Article du 10/03/2010 à 15:43
Patrick Binder : «Cette manière de faire ne convient pas aux Alsaciens»
Photo Frédéric Maigrot / L'AM.I.
Tête de liste du Front National, Patrick Binder voit d'un oeil critique la politique menée jusque-là sur le mode consensuel et présente un programme «régionalisé».

● Patrick Binder, qu'est-ce qui vous a poussé à vous présenter ? 

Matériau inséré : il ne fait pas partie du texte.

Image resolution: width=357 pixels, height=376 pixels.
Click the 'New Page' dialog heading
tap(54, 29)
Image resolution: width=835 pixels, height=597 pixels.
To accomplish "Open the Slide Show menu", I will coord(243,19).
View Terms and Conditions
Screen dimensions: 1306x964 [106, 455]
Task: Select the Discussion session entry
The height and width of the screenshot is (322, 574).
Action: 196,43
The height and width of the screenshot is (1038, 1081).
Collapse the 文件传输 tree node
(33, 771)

❍ Cela fait douze ans que je suis au Conseil régional et 12 ans que j'observe le comportement de la droite et de la gauche confondues. Cette manière de faire de la politique ne me convient pas et ne convient pas aux Alsaciens. Elle ne répond pas aux grandes problématiques. Tout n'a pas été mauvais mais de grandes orientations n'ont pas été prises, par exemple pour le bilinguisme. Ils n'ont pas su anticiper. Je constate que les partis politiques se partagent le bilan de la mauvaise gestion. 95% des décisions ont été votées ensemble. Le FN a été le seul à ne pas voter des orientations et des subventions, le point le plus flagrant étant le Bioscope. 

● Quels sont les thèmes centraux de campagne que vous voulez mettre en avant ? 

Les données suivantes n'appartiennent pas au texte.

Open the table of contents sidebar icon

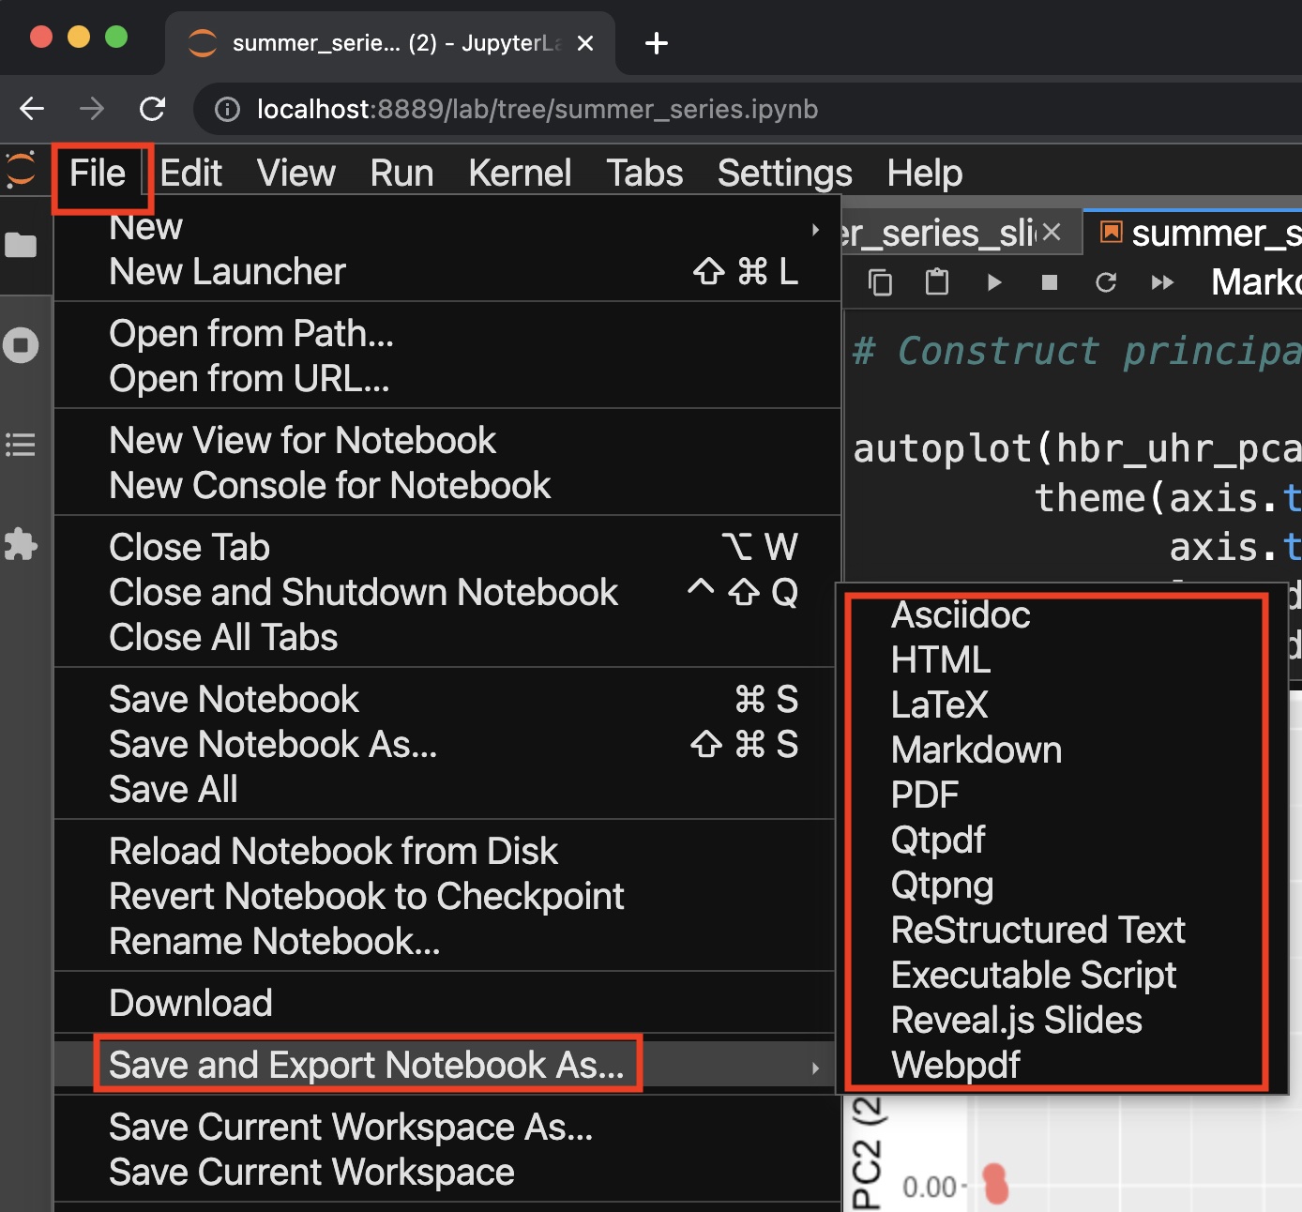tap(21, 444)
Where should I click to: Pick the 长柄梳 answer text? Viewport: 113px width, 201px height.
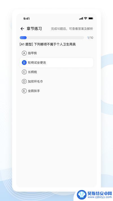pyautogui.click(x=32, y=72)
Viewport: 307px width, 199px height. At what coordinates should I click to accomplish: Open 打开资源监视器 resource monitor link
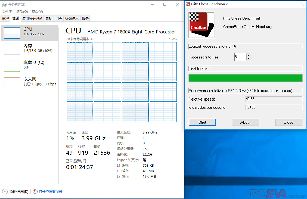50,192
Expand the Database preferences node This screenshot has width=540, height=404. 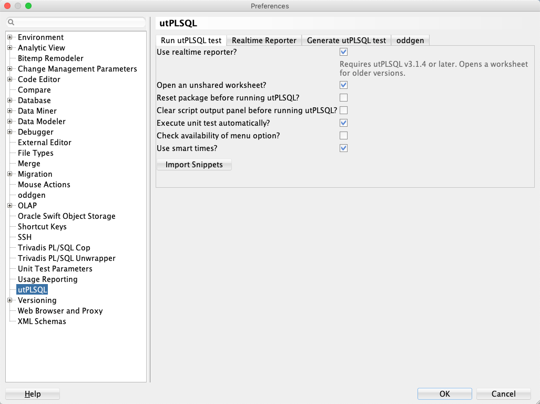10,100

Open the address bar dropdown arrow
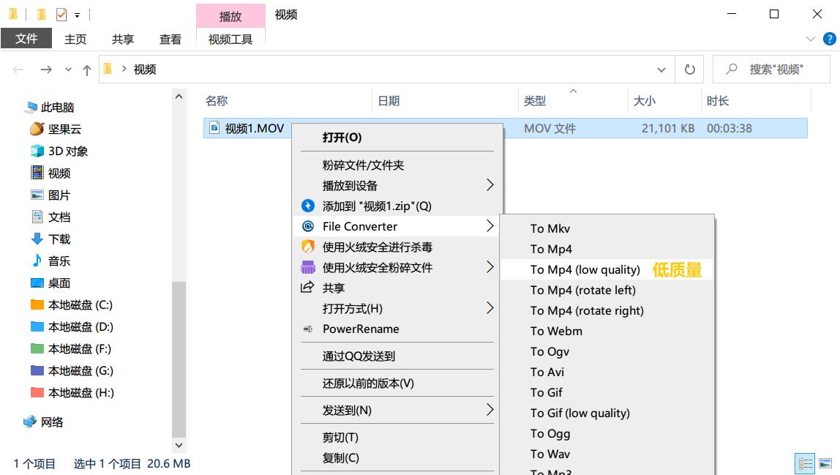coord(661,69)
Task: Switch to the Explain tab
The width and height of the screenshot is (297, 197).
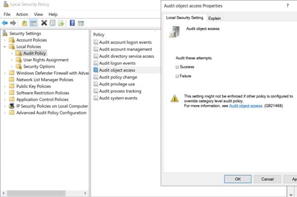Action: pyautogui.click(x=215, y=18)
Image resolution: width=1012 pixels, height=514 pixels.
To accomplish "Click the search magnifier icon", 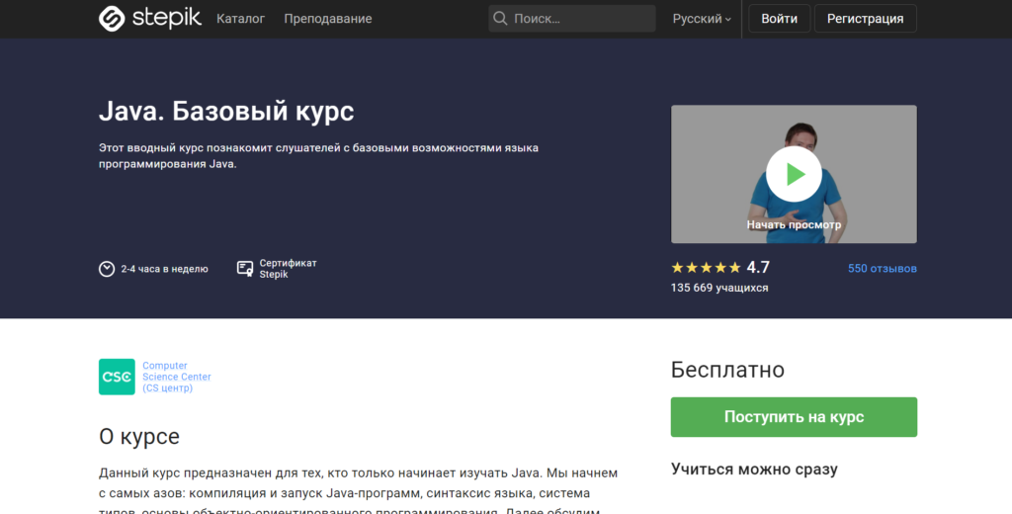I will pyautogui.click(x=500, y=19).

❍ Le premier est l'économie de proximité avec deux axes qui sont d'abord le développement de l'économie régionale et ensuite l'export. Pour l'économie verte, Fribourg en Brisgau est une référence pour moi. Vient ensuite l'agriculture alsacienne qui doit être enracinée. Il y a des niches à exploiter comme l'agriculture de montagne, l'élevage de porcs en plein air et la filière des vergers fruitiers et des bouilleurs de cru. Il faut une agriculture traditionnelle et indépendante. Pour l'environnement, il faut rendre la région indépendante sur le plan des énergies en développant notamment la méthanisation, les transports aux biogaz et les biocarburants. Et il faut promouvoir la langue et la culture régionale. C'est pourquoi nous avons demandé un Grenelle de l'identité régionale. La situation est grave car les classes bilingues ne sont pas ouvertes comme il faut et les Alsaciens ne sont plus attractifs sur le marché du travail pour les Allemands et les Suisses. Il faut aussi défendre le droit local qui est une grande richesse de notre région. Enfin, je suis contre la sur-urbanisation de la région et le développement extensif des villes. 

● Votre discours s'est beaucoup «régionalisé», on est loin des thèmes traditionnels du FN... 

❍ Nous avons donné une orientation plus régionale pour crédibiliser notre discours. Dans la politique de la ville, j'intègre l'immigration et la Région n'a pas à financer la politique de la ville. Il y a deux problèmes dans la région: l'emploi et l'immigration. Les gens aujourd'hui s'intéressent aux questions locales comme les emplois préservés, les emplois de demain et les orientations des enfants. Nous sommes les seuls à avoir un programme aussi étoffé. Et nous parlons aussi des économies à réaliser. La décentralisation coûte très cher actuellement. Nous avons trois palais dans la région (le siège de la Région et des Départements), un princier à Colmar et deux royaux à Strasbourg.